Kansas City Chiefs guard Nick Allegretti won his third ring against the San Francisco 49ers in Super Bowl LVIII, and if there was a trophy for being tough as nails, he probably would win that, too.
Allegretti recently revealed he played through a torn ulnar collateral ligament in the Chiefs’ 25—22 win on Feb. 11, a fact made even more impressive considering how well the fifth-year veteran performed despite serious injury.
In an interview on The Jim Rome Show, Allegretti said he suffered the elbow injury at the end of the second quarter while blocking 49ers pass-rusher Nick Bosa.
“I haven’t suffered an injury like that until then,” Allegretti said Friday. “I immediately knew. It was something that you heard a pop, you felt it, and knowing minimal about anatomy, knew that something was wrong in my elbow—because my elbow is not supposed to bend that way. Fortunately, we had the two-minute warning, and I had a couple seconds to gather myself, figure out that my arm still bent, and I was able to go.”

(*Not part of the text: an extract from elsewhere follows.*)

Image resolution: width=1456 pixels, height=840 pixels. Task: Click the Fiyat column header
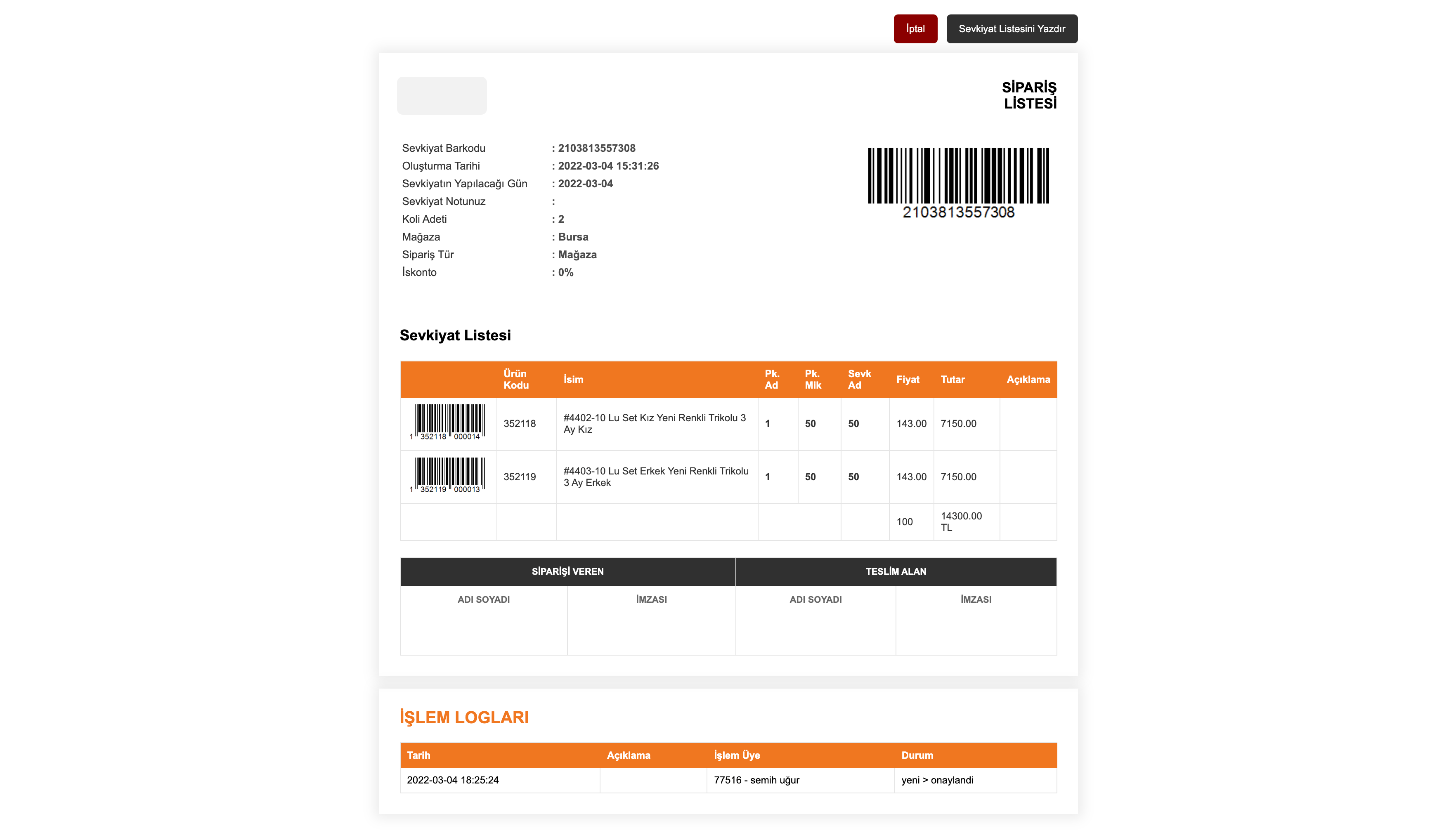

Allegretti, who stepped up in the postseason after first-team All-Pro selection Joe Thuney suffered a pectoral injury in the divisional round, played 79 offensive snaps in Super Bowl LVIII. The 2019 seventh-round pick out of Illinois allowed just four pressures all game and didn’t allow any in overtime.

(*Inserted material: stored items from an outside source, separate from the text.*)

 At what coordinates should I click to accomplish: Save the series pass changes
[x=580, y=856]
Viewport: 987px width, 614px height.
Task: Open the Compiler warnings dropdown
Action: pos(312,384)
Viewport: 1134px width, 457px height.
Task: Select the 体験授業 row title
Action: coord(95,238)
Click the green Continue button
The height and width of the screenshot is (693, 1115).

When Allegretti was asked about the level of pain he was experiencing, he said it was “probably in the six or seven [range]” immediately after the tear, but it became more manageable after halftime, when the Chiefs’ medical staff put a brace on his arm.
“One of our backup offensive lineman, he has a masters in biology and he wanted to go be a doctor when he was done,” continued Allegretti. “He told me, ‘Listen, you don’t need a UCL to play offensive line.’ I was like, ‘All right, I don’t know what that means, but I don’t need it. I’m good.’ So I was able to go.”

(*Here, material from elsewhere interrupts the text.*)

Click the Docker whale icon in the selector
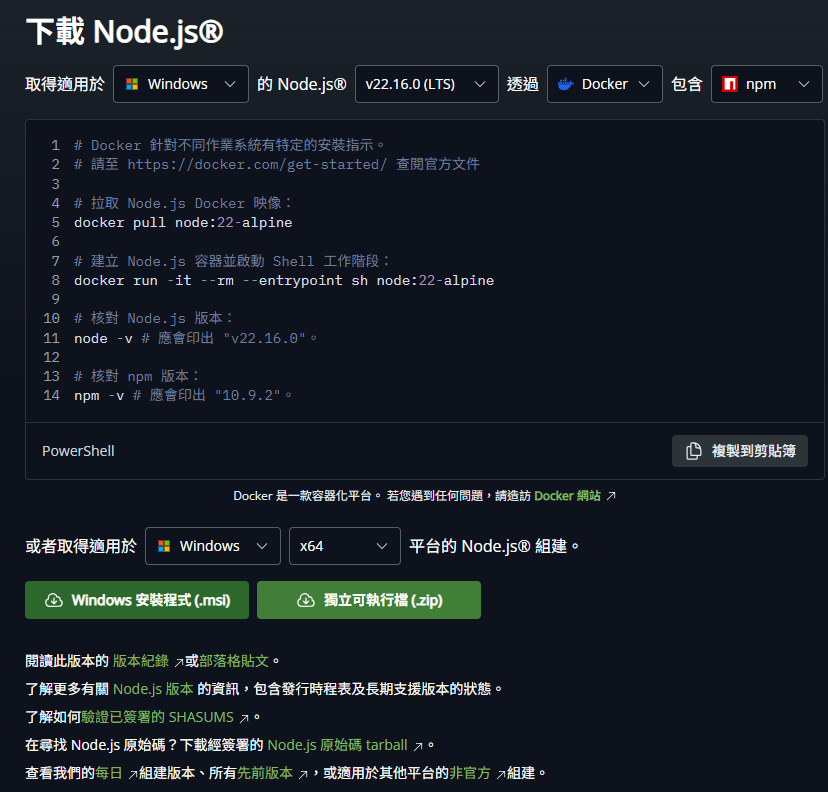This screenshot has height=792, width=828. pos(565,84)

Allegretti and the rest of the Chiefs’ offensive line ended up giving Patrick Mahomes enough protection to win a nail-biting overtime thriller. Among all the details to account for in the Chiefs’ dynasty folklore, Allegretti’s tenacious battle through injury deserves to be included, too, right up there with Mahomes’s clutch drives and Marquez Valdes-Scantling's redemption arc.